## [ABOUT THIS EXERCISE]
Stop at the line containing "Given: Click the WordPress logo in admin bar": write out every line from the beginning of the entries up to and including it, minus the pictures.
[THE RECORDS]
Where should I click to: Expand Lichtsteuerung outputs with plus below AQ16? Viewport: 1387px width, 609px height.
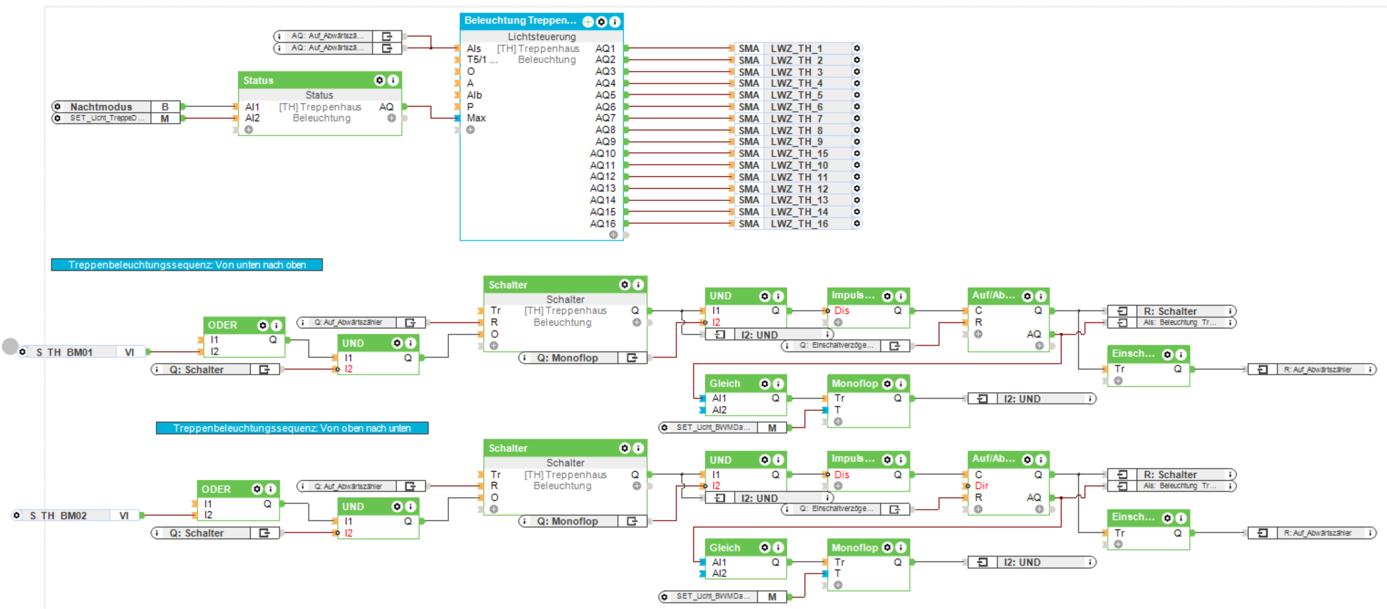pos(614,235)
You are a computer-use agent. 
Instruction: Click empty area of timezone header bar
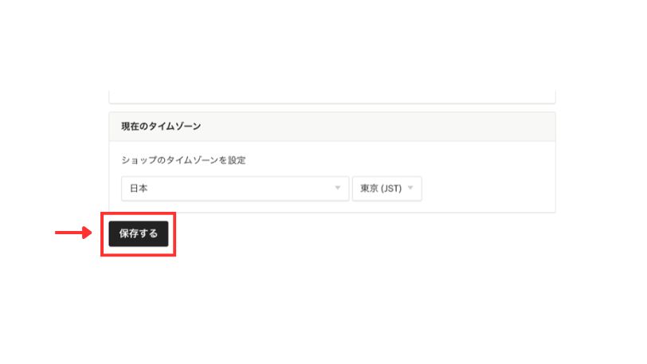(x=378, y=127)
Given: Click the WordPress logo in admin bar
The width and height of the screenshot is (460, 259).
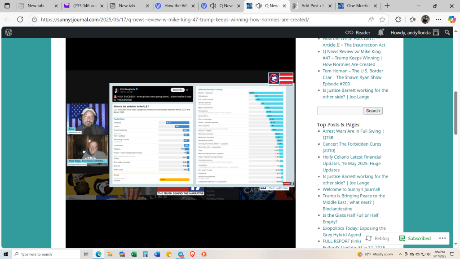Looking at the screenshot, I should (9, 32).

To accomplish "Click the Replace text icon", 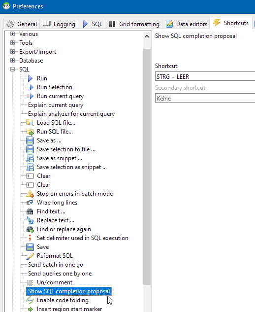I will [x=30, y=220].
[/THE RECORDS]
## [FINISHED TASK]
Where should I click to: Expand Lichtsteuerung outputs with plus below AQ16? Viewport: 1387px width, 609px height.
pos(614,235)
You are a computer-use agent. 
Instruction: Click empty area of timezone header bar
(x=378, y=127)
Given: Click the WordPress logo in admin bar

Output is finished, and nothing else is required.